• What is needed:
Quote every one of the rows below word for word, leaving nothing out and changing nothing.

• Record excerpts:
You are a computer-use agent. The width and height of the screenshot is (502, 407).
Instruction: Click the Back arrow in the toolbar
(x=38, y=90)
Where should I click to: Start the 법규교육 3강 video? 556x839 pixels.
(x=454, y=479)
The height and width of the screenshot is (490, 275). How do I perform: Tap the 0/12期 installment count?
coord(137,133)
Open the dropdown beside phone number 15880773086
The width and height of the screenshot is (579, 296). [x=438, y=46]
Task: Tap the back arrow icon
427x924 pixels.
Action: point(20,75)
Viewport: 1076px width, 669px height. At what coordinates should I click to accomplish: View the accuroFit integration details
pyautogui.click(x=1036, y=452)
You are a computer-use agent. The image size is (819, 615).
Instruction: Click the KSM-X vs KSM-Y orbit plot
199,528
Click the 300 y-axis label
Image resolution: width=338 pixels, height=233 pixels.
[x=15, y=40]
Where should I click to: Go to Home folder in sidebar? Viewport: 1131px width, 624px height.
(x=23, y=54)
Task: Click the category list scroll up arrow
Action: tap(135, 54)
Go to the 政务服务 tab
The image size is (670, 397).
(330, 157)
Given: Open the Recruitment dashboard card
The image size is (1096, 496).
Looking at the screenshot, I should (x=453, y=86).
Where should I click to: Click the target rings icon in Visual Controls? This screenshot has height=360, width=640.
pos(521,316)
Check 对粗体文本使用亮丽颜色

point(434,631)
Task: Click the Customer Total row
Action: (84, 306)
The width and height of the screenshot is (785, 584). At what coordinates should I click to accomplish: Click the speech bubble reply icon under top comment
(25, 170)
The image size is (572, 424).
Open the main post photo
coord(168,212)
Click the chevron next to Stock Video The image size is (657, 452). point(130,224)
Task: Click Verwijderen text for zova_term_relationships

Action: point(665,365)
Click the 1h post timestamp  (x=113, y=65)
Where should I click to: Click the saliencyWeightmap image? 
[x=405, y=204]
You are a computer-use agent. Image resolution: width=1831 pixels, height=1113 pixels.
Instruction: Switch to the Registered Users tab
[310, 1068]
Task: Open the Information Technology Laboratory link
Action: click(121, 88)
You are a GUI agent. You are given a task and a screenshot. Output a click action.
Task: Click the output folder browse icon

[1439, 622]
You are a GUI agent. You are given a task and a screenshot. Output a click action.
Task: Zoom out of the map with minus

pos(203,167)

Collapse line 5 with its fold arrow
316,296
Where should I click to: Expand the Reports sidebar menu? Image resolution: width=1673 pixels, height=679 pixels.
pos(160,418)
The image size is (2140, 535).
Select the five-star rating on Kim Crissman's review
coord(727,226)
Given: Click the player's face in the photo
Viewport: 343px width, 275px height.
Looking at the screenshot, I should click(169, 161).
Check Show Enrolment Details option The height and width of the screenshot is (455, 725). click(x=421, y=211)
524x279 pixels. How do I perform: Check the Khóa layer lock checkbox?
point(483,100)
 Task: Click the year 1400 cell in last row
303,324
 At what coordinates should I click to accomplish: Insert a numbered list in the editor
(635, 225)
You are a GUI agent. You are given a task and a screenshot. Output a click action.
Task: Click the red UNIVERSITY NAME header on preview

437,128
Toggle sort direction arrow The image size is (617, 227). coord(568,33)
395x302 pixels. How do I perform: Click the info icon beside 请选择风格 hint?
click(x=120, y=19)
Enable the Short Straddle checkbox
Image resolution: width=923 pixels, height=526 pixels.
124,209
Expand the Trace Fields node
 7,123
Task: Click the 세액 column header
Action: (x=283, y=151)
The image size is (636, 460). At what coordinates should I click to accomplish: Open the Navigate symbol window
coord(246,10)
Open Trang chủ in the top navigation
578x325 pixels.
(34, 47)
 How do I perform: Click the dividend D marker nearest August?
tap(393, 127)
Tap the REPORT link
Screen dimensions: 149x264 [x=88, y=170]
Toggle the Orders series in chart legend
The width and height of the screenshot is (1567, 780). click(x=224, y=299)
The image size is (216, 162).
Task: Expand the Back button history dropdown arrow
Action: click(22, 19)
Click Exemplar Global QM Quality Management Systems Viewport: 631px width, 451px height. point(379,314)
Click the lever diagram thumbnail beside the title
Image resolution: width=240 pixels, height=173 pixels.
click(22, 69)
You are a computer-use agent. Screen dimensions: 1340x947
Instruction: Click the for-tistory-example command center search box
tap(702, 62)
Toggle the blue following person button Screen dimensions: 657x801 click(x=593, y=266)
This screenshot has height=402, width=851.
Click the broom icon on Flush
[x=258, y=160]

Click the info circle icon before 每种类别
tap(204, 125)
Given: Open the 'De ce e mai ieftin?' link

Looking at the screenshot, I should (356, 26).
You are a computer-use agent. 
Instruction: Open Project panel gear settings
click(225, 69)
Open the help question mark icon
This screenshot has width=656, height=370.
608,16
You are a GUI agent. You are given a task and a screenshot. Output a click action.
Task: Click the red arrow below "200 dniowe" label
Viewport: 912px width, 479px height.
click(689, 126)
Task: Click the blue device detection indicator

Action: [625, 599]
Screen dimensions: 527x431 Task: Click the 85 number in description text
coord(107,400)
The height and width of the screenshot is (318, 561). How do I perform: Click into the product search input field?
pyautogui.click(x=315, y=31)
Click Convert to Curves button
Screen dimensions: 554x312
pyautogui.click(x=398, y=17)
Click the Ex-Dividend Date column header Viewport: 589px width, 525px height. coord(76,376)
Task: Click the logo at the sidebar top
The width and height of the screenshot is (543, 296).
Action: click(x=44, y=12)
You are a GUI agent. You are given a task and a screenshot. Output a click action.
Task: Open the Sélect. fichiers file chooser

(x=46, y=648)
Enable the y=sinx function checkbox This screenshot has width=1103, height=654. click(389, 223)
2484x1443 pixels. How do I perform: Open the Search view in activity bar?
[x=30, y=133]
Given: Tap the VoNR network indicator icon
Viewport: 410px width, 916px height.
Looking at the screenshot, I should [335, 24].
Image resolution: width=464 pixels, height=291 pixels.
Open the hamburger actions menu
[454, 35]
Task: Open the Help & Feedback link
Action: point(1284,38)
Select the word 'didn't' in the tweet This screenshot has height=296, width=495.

• Response for this exercise:
You are a computer-use agent. The width and height of the screenshot is (502, 407).
Instruction: Click the Back arrow in the toolbar
(x=38, y=90)
Where should I click to: Start the 법규교육 3강 video? 556x839 pixels.
(x=454, y=479)
The height and width of the screenshot is (490, 275). How do I perform: Tap the 0/12期 installment count?
coord(137,133)
Open the dropdown beside phone number 15880773086
The width and height of the screenshot is (579, 296). [x=438, y=46]
Task: Tap the back arrow icon
427x924 pixels.
Action: point(20,75)
Viewport: 1076px width, 669px height. At what coordinates should I click to accomplish: View the accuroFit integration details
pyautogui.click(x=1036, y=452)
You are a computer-use agent. The image size is (819, 615).
Instruction: Click the KSM-X vs KSM-Y orbit plot
199,528
Click the 300 y-axis label
Image resolution: width=338 pixels, height=233 pixels.
[x=15, y=40]
Where should I click to: Go to Home folder in sidebar? Viewport: 1131px width, 624px height.
(x=23, y=54)
Task: Click the category list scroll up arrow
Action: tap(135, 54)
Go to the 政务服务 tab
The image size is (670, 397).
(330, 157)
Given: Open the Recruitment dashboard card
The image size is (1096, 496).
Looking at the screenshot, I should (x=453, y=86).
Where should I click to: Click the target rings icon in Visual Controls? This screenshot has height=360, width=640.
pos(521,316)
Check 对粗体文本使用亮丽颜色

point(434,631)
Task: Click the Customer Total row
Action: (84, 306)
The width and height of the screenshot is (785, 584). At what coordinates should I click to accomplish: Click the speech bubble reply icon under top comment
(25, 170)
The image size is (572, 424).
Open the main post photo
coord(168,212)
Click the chevron next to Stock Video The image size is (657, 452). point(130,224)
Task: Click Verwijderen text for zova_term_relationships

Action: point(665,365)
Click the 1h post timestamp  (x=113, y=65)
Where should I click to: Click the saliencyWeightmap image? 
[x=405, y=204]
You are a computer-use agent. Image resolution: width=1831 pixels, height=1113 pixels.
Instruction: Switch to the Registered Users tab
[310, 1068]
Task: Open the Information Technology Laboratory link
Action: click(121, 88)
You are a GUI agent. You are given a task and a screenshot. Output a click action.
Task: Click the output folder browse icon

[1439, 622]
You are a GUI agent. You are given a task and a screenshot. Output a click action.
Task: Zoom out of the map with minus

pos(203,167)

Collapse line 5 with its fold arrow
316,296
Where should I click to: Expand the Reports sidebar menu? Image resolution: width=1673 pixels, height=679 pixels.
pos(160,418)
The image size is (2140, 535).
Select the five-star rating on Kim Crissman's review
coord(727,226)
Given: Click the player's face in the photo
Viewport: 343px width, 275px height.
Looking at the screenshot, I should click(169, 161).
Check Show Enrolment Details option The height and width of the screenshot is (455, 725). click(x=421, y=211)
524x279 pixels. How do I perform: Check the Khóa layer lock checkbox?
point(483,100)
 Task: Click the year 1400 cell in last row
303,324
 At what coordinates should I click to accomplish: Insert a numbered list in the editor
(635, 225)
You are a GUI agent. You are given a task and a screenshot. Output a click action.
Task: Click the red UNIVERSITY NAME header on preview

437,128
Toggle sort direction arrow The image size is (617, 227). coord(568,33)
395x302 pixels. How do I perform: Click the info icon beside 请选择风格 hint?
click(x=120, y=19)
Enable the Short Straddle checkbox
Image resolution: width=923 pixels, height=526 pixels.
124,209
Expand the Trace Fields node
 7,123
Task: Click the 세액 column header
Action: (x=283, y=151)
The image size is (636, 460). At what coordinates should I click to accomplish: Open the Navigate symbol window
coord(246,10)
Open Trang chủ in the top navigation
578x325 pixels.
(34, 47)
 How do I perform: Click the dividend D marker nearest August?
tap(393, 127)
Tap the REPORT link
Screen dimensions: 149x264 [x=88, y=170]
Toggle the Orders series in chart legend
The width and height of the screenshot is (1567, 780). click(x=224, y=299)
The image size is (216, 162).
Task: Expand the Back button history dropdown arrow
Action: click(22, 19)
Click Exemplar Global QM Quality Management Systems Viewport: 631px width, 451px height. point(379,314)
Click the lever diagram thumbnail beside the title
Image resolution: width=240 pixels, height=173 pixels.
click(22, 69)
You are a computer-use agent. Screen dimensions: 1340x947
Instruction: Click the for-tistory-example command center search box
tap(702, 62)
Toggle the blue following person button Screen dimensions: 657x801 click(x=593, y=266)
This screenshot has height=402, width=851.
Click the broom icon on Flush
[x=258, y=160]

Click the info circle icon before 每种类别
tap(204, 125)
Given: Open the 'De ce e mai ieftin?' link

Looking at the screenshot, I should (356, 26).
You are a computer-use agent. 
Instruction: Open Project panel gear settings
click(225, 69)
Open the help question mark icon
This screenshot has width=656, height=370.
608,16
You are a GUI agent. You are given a task and a screenshot. Output a click action.
Task: Click the red arrow below "200 dniowe" label
Viewport: 912px width, 479px height.
click(689, 126)
Task: Click the blue device detection indicator

Action: [625, 599]
Screen dimensions: 527x431 Task: Click the 85 number in description text
coord(107,400)
The height and width of the screenshot is (318, 561). How do I perform: Click into the product search input field?
pyautogui.click(x=315, y=31)
Click Convert to Curves button
Screen dimensions: 554x312
pyautogui.click(x=398, y=17)
Click the Ex-Dividend Date column header Viewport: 589px width, 525px height. coord(76,376)
Task: Click the logo at the sidebar top
The width and height of the screenshot is (543, 296).
Action: click(x=44, y=12)
You are a GUI agent. You are given a task and a screenshot. Output a click action.
Task: Open the Sélect. fichiers file chooser

(x=46, y=648)
Enable the y=sinx function checkbox This screenshot has width=1103, height=654. click(389, 223)
2484x1443 pixels. How do I perform: Open the Search view in activity bar?
[x=30, y=133]
Given: Tap the VoNR network indicator icon
Viewport: 410px width, 916px height.
Looking at the screenshot, I should [335, 24].
Image resolution: width=464 pixels, height=291 pixels.
Open the hamburger actions menu
[454, 35]
Task: Open the Help & Feedback link
Action: point(1284,38)
Select the word 'didn't' in the tweet This screenshot has height=296, width=495.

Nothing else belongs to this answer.